The word "will" marks the lines to copy; find all of them in the entries below.
------------------------------------------------
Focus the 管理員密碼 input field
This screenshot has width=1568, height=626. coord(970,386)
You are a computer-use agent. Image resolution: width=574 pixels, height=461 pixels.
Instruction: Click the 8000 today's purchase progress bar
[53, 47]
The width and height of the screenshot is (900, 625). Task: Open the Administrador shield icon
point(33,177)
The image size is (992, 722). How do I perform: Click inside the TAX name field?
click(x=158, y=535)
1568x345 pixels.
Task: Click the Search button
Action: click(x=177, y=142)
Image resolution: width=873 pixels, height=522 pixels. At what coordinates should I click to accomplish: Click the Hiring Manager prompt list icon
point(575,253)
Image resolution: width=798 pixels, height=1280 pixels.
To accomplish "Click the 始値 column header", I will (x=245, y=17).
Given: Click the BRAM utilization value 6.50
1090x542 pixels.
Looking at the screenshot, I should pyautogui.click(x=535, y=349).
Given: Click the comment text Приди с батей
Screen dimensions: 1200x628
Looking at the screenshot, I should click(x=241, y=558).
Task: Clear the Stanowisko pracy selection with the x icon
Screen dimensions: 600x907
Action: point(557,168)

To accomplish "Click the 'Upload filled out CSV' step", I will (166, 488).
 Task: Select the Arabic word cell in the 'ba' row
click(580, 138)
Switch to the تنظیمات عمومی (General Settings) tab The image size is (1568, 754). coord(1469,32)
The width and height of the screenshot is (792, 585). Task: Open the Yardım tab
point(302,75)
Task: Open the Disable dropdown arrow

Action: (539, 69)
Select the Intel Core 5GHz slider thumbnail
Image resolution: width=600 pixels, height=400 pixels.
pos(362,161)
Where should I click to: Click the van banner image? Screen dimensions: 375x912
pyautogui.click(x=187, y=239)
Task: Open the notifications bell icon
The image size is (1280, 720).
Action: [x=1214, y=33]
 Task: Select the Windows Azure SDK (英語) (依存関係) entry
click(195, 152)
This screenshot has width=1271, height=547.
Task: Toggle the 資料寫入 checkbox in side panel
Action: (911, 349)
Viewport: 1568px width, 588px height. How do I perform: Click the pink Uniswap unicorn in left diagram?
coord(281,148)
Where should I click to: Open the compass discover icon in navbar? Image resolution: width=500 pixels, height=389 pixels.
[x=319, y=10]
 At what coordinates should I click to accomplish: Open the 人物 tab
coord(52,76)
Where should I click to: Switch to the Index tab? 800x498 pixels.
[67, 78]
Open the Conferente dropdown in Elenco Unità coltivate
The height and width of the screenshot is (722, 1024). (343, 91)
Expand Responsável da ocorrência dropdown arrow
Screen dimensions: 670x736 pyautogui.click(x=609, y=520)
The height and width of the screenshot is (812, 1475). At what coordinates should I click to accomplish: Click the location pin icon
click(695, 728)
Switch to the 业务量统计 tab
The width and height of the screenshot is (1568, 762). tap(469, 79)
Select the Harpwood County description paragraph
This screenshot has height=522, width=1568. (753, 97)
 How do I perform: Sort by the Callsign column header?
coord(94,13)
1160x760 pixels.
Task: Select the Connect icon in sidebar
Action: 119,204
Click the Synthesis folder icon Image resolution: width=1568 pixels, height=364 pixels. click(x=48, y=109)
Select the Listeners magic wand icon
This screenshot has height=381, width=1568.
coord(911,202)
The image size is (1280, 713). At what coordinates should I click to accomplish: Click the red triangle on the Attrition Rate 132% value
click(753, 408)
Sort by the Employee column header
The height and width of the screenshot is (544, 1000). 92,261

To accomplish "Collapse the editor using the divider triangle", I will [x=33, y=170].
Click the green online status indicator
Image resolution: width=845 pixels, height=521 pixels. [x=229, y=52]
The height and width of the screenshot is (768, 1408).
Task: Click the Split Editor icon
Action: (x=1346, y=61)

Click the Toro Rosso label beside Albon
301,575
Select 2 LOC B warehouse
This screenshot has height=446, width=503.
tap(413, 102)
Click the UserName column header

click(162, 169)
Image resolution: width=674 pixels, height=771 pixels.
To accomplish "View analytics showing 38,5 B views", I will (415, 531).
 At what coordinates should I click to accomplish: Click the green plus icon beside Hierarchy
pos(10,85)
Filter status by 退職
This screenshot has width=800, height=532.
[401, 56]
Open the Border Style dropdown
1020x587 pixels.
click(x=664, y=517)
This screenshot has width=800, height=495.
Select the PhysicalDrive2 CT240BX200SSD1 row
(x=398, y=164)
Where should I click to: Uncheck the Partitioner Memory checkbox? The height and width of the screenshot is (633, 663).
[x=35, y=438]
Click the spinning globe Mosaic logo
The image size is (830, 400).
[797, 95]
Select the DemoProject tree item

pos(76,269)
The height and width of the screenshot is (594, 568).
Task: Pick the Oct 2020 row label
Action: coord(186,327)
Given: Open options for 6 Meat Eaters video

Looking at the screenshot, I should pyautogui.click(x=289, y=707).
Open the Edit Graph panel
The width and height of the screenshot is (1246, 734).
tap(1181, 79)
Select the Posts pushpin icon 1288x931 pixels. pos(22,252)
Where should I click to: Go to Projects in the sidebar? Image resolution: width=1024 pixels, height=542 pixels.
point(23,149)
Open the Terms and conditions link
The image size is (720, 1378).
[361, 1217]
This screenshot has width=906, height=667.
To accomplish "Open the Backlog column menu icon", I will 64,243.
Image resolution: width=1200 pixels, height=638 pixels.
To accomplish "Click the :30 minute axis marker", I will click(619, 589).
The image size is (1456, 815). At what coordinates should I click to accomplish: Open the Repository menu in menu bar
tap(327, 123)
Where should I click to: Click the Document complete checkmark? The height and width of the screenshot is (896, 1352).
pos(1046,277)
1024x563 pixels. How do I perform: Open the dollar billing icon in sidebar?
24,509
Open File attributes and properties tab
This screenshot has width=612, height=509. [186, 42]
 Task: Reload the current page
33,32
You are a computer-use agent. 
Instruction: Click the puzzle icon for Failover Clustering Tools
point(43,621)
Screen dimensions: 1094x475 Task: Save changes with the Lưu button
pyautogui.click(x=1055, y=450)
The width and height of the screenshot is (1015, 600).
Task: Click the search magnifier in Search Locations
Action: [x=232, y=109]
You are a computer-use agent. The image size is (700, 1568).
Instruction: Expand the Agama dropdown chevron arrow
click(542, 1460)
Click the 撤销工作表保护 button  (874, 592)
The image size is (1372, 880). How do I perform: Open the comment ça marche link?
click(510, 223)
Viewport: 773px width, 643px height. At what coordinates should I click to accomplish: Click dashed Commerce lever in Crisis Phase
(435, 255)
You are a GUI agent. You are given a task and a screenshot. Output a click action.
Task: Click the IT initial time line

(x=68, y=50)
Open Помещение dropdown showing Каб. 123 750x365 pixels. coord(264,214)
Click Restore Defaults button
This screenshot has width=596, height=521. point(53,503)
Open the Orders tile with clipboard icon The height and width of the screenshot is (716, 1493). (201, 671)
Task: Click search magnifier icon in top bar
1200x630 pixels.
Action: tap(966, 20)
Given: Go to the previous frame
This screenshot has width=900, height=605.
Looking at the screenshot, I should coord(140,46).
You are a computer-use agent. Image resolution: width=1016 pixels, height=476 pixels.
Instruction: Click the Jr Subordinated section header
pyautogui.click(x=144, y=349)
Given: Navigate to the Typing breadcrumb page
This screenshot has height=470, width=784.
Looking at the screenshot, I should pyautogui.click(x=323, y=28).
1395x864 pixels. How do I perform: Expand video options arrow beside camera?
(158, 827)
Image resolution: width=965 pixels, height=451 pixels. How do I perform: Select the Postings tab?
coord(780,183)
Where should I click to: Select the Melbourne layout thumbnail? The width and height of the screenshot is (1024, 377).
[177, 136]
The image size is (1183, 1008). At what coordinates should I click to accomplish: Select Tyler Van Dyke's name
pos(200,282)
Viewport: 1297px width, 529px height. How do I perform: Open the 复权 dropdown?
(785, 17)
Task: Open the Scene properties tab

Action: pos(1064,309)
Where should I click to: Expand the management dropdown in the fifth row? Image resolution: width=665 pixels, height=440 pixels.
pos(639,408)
------------------------------------------------
Task result:
To accomplish "Click the 始値 column header", I will (x=245, y=17).
To accomplish "Click the 'Upload filled out CSV' step", I will (166, 488).
To accomplish "Collapse the editor using the divider triangle", I will [x=33, y=170].
To accomplish "View analytics showing 38,5 B views", I will (415, 531).
To accomplish "Open the Backlog column menu icon", I will 64,243.
To accomplish "Click the :30 minute axis marker", I will click(619, 589).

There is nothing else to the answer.